La traición de Carranza al proletariado…
Los días 8 y 9 de febrero de 1915 un grupo de líderes pseudo anarquistas de la Casa del Obrero Mundial, que pregonan acabar con la concentración de la riqueza mediante la explotación capitalista de la clase obrera, pactan con Venustiano Carranza para apoyar a su ejército armando a los obreros para aniquilar de una vez por todas a las fuerzas revolucionarias de Zapata y de Villa.

Obregón negocia con esos pseudo anarquistas, cita Jacinto Huitrón en Orígenes e Historia del Movimiento Obrero en México. “Este doctor Atl, da 26 mil pesos a 66 dirigentes para que formen «batallones rojos» al mando de Venustiano Carranza, a cuyo servicio está el general Álvaro Obregón para matar a milicianos zapatistas y villistas”.

Zapata y Villa acababan de firmar la declaración de Xochimilco, en donde se comprometían a no rendirse, a mantenerse levantados en armas en distintos sitios tanto del norte, centro y del sur de México, hasta que se cumplieran las demandas del reparto agrario entre trabajadores del campo y las exigencias del progreso social para todos los mexicanos.
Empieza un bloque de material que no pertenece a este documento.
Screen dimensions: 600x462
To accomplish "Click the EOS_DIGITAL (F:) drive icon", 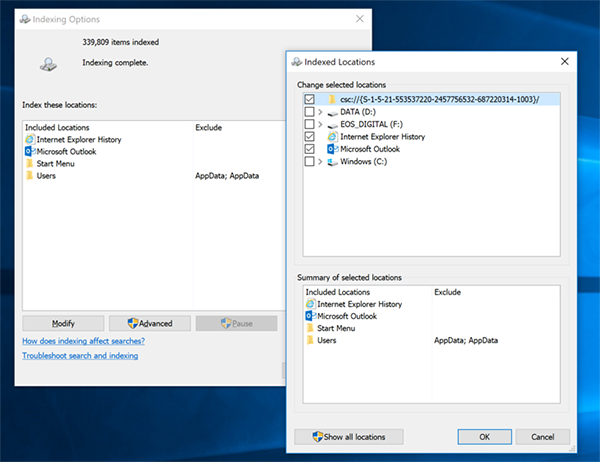I will pos(333,125).
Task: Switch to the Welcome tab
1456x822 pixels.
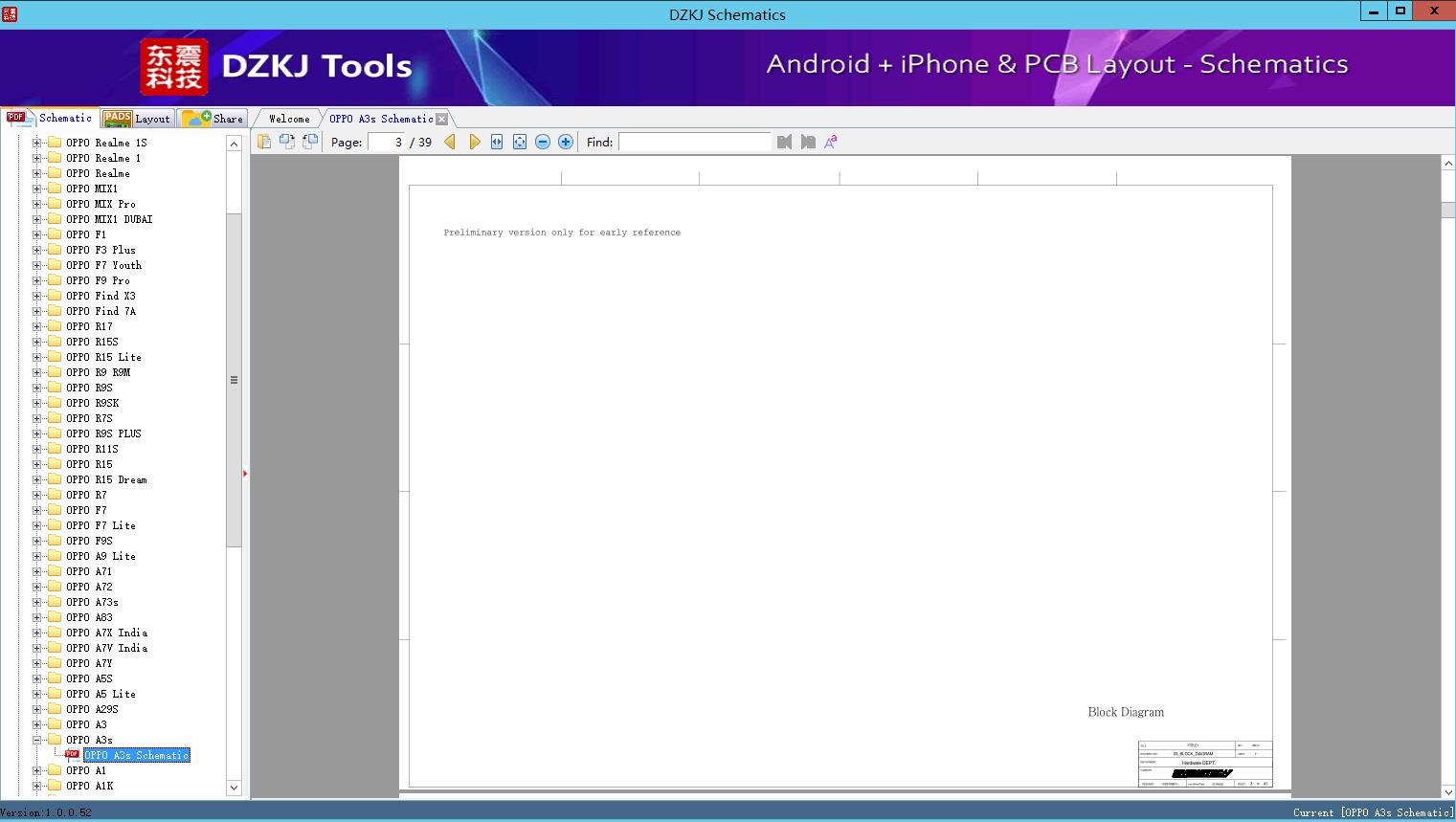Action: click(x=289, y=119)
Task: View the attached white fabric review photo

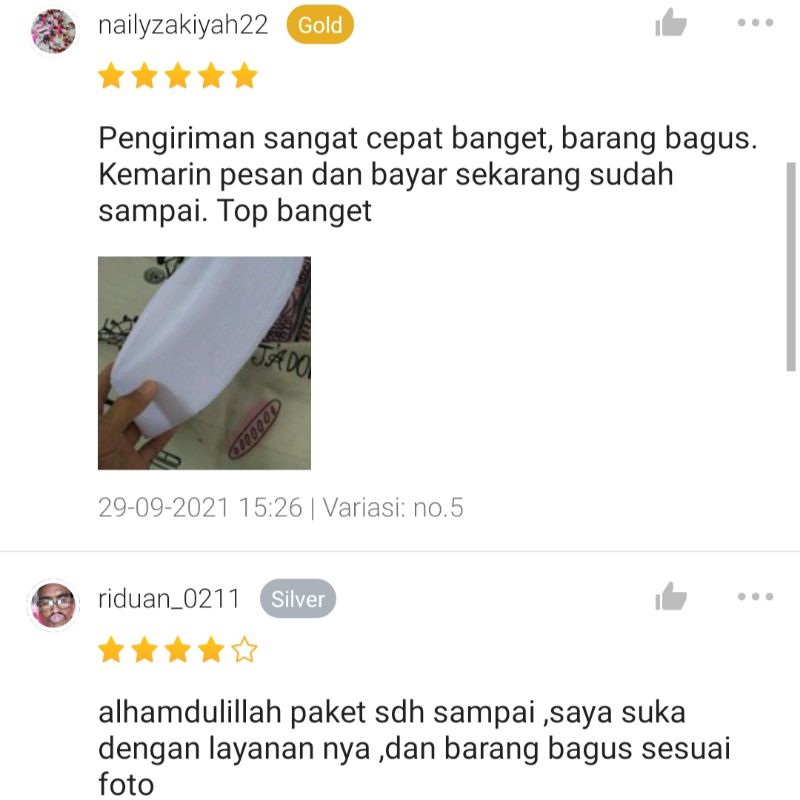Action: click(x=204, y=363)
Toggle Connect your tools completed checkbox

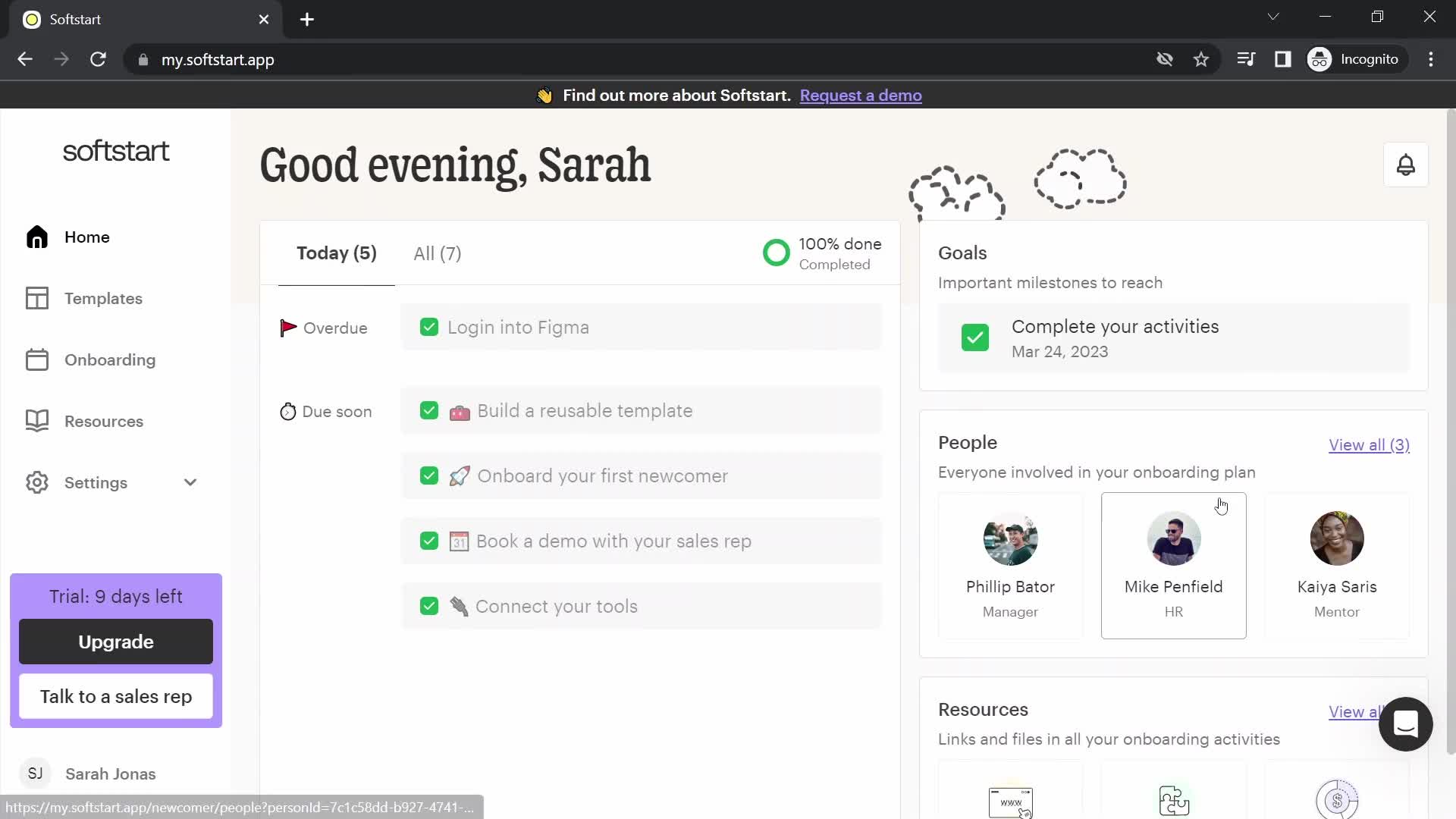pyautogui.click(x=430, y=607)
Acusan a Carranza de sus pretensiones a ser presidente de México, de proteger intereses de ricos capitalistas y de terratenientes, es un canalla y mentiroso. Esto ocurrió dos meses antes, del 4 de diciembre de 1914. Jacinto Huitrón era entonces el encargado de propaganda de los «batallones rojos» y el fundador de la Casa del Obrero Mundial.

Obregón expropia la telefónica Ericsson el 15 de enero de 1915 y dará la gerencia a un anarquista. Dice Huitrón: “creyeron que con esto demostraban que era su aliado en su objetivo de que, aquellos obreros tomen el poder de las empresas, para distribuir entre todos estos trabajadores la riqueza que generan”.

La iglesia de Santa Brígida será sede para que se reúna la Federación de Sindicatos, acordarán sumarse a las fuerzas constitucionalistas de Carranzas, según lo describe en su libro Jacinto Huitrón.

«Atl nos dio otros 11,000 pesos y de noche irían los de la Federación Sindicalista de la Casa del Obrero Mundial, a Santa Brígida y dicen que los gobernadores de Carranza ya pagan en Puebla y Tlaxcala, 1 peso de salario por una jornada de 8 horas, y que en Veracruz hay una ley laboral y acuerdan a las 6am sumárseles al constitucionalismo».
Amanecía aquel día 9 de febrero de 1915. El acuerdo da paso a la formación de los «batallones rojos» formados por zapateros y costureras, por sombrereros y tranviarios, trabajadores de tiendas comerciales, y de otros pequeños talleres, todos ellos miembros de esta corriente anarcosindicalista de la Casa del Obrero Mundial.

Son armados para matar a campesinos levantados contra Carranza a quienes él y Obregón, llaman “bandidos”. Firmaron un pacto, para lo cual como pudieron se trasladaron hasta Veracruz con ese objetivo de que Venustiano Carranza los recibiera allá en persona, pero aquel pachorrudo presidente ni siquiera se presentó, nunca les da la mano, evidentemente no es en absoluto un personaje que se sienta identificado con el movimiento obrero.

Carranza pagará a estos batallones rojos por combatir zapatistas y villistas, promete crear Casas del Obrero Mundial en las plazas que tomen, aprobar el salario mínimo y la jornada de 8 horas y crear una ley para los trabajadores, entre otros beneficios. Carranza, cumplió mientras estos «batallones rojos» acudían a luchar contra sus humanos de causa, zapatistas y villistas. Al final tanto campesinos como obreros luchan por mejores demandas.

A pesar de la promesa de un buen pago Carranza quedara a deberles. Los batallones rojos van de perseguidores a perseguidos. Carranza manda encarcelarlos, y cerrar definitivamente la Casa del Obrero Mundial.

Siendo así como, al menos por unos años más, las demandas obreras quedarán calladas por Carranza hasta que lleguen mejores tiempos para continuar la lucha.